SJ Medical Marijuana Advocates Call For End To Police Raids
November 08, 2010
San Jose resident Michael Gammino takes medical marijuana for insomnia and arthritis in his knees, but Tuesday he said he's considering buying the drug on the streets for fear that getting it from dispensaries will land him in trouble with law enforcement.
Gammino was among a crowd of about 60 patients and advocates who came to the City Council meeting Tuesday afternoon to appeal to Mayor Chuck Reed and council members to step in and put an end to the recent raids on medical marijuana dispensaries carried out by the Santa Clara County Specialized Enforcement Team, a local multi-agency police force.
"We've gone so far and now to take it away like this," Gammino said. "I don't want to break the law... so what's my alternative? I have to break the law."
About 15 people addressed the council to express their disapproval of the citywide raids over the past month, some claiming that police have been using aggressive force in an effort to close state law-compliant facilities in the city.
Last week, San Jose voters passed Measure U, a marijuana business tax that will impose up to a 10 percent tax on medical marijuana facilities, with the revenue used to fund city services.
Lauren Payne, a legal coordinator for the Silicon Valley chapter of Americans for Safe Access, a national organization that works to ensure safe and legal access to medical cannabis and protect patients' rights, called for regulation by the city.
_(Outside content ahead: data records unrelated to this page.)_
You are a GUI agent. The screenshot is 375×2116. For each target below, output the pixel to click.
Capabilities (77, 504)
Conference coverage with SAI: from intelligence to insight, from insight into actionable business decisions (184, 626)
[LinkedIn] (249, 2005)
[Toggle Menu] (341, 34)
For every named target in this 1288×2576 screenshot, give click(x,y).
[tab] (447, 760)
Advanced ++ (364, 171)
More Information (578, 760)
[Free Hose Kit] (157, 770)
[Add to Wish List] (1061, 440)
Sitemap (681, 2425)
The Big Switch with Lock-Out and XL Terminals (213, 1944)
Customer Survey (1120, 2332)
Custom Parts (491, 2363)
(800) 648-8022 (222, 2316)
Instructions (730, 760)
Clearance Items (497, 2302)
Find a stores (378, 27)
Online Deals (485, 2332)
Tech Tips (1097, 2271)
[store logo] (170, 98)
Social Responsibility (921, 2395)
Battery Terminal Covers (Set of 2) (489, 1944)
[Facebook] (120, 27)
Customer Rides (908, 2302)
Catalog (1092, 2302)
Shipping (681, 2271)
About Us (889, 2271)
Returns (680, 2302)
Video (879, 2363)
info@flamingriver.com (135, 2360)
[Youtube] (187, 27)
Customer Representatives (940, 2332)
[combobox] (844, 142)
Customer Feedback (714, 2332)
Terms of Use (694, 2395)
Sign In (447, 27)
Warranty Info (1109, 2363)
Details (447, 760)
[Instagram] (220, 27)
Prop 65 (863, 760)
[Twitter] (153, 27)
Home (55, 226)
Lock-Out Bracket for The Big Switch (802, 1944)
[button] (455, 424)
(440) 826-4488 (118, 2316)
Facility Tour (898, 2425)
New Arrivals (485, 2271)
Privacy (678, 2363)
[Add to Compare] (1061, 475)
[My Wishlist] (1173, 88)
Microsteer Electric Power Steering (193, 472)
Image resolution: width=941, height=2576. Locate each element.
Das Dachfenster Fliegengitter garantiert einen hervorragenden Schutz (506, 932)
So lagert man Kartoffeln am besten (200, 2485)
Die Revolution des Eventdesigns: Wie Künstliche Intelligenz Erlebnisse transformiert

"It's unacceptable to send in men with guns into an industry that has pending regulations," Payne said. "It's unacceptable to force a civil violation with criminal sanctions."
She said the organization is preparing the medical marijuana community for future raids and planning to work with the City Council and Santa Clara County Board of Supervisors to implement regulations.
The City Council will next address medical marijuana issues at a meeting in December.